::: Text excerpt
Celebrity chef Mark McEwan is no stranger to dinner parties - both hosting and attending them. Here, he shares his secrets to serving in style.
1 Wine pairings
People get so intimidated when it comes to wine pairings. I'm more liberal. I like a bright white wine like Stoneleigh's Sauvignon Blanc, and Pinot Noir is my go-to red. It pairs well with anything: duck, beef, pork - even halibut! My friend put it best: "Do you like the wine? That's great! Drink it!"
2 Hors d'oeuvres
When it comes to hors d'oeuvres, plan for 10 pieces per person for a cocktail party. For a dinner, four will work - you want people to be hungry when they sit down to eat.
3 The main meal
Don't over-complicate the meal. Just pick your main protein - whether it's brined ham or a prime rib roast - and choose a few seasonal sides. Having four items on a plate is plenty.
4 Go stress-free
Don't try to achieve too much, make the menu too elaborate or cook too many dishes. It will get you flustered, and a stressed-out host is fun for no one.
::::::
::: Supplied material
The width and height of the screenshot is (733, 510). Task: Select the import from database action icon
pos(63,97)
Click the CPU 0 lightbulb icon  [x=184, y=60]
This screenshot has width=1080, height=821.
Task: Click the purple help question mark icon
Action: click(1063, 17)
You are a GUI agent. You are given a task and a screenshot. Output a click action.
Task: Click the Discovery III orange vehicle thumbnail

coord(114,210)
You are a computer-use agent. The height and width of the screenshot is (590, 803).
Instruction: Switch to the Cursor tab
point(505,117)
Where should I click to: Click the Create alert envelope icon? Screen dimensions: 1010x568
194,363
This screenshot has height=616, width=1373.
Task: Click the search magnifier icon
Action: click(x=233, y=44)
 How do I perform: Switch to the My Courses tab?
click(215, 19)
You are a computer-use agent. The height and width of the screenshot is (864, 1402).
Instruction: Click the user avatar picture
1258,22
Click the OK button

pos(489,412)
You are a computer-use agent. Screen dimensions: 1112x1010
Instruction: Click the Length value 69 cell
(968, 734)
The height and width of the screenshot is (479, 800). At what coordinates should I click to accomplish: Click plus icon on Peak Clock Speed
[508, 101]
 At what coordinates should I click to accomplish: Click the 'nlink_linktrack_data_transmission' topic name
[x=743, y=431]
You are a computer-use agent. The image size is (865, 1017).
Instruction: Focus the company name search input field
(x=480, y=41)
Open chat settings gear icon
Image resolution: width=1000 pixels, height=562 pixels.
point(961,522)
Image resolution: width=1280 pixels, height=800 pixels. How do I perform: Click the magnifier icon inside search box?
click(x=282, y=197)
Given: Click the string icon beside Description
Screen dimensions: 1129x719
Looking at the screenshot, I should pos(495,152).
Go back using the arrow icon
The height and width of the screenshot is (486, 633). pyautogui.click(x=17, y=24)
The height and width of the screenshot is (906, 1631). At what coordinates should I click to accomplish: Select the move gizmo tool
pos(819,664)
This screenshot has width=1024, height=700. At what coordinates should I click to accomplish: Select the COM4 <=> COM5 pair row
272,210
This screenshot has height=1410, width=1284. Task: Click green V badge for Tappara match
::::::
* _Parts of the exercise_:
#1 Translate this sentence from Mark McEwan's dinner party tips into Spanish: "For a dinner, four will work - you want people to be hungry when they sit down to eat."
#2 Carry Mark McEwan's dinner party tips forward, starting after their final sentence.
None of the items are needed for the work that follows.

* _Answers for the exercise_:
#1 Para una cena, cuatro bastarán: quieres que la gente tenga hambre cuando se siente a comer.

#2
5 Preparation is key
Prepare a menu that can have 90 percent done ahead of time with 10 percent to finish when guests arrive. I think of everything I need and lay it out - serving platters and utensils in the exact places I'll need them, condiments on the table - so I'm not hurriedly searching through drawers when company's over. I prep everything in advance but save one item to finish in front of people. It could be fresh gnocchi (from dough I've already prepared) or a beautiful layered salad.
MARK MCEWAN'S TRUSTY DINNER MENU
Salad: Layer your elements in advance and make a show of tossing them together at the dinner table.
Prime rib: Prep it and all its elements - the side vegetables, the au jus - ahead of time and leave the Yorkshire pudding for last.
Yorkshire pudding: It's a great last-minute dish to make in front of guests.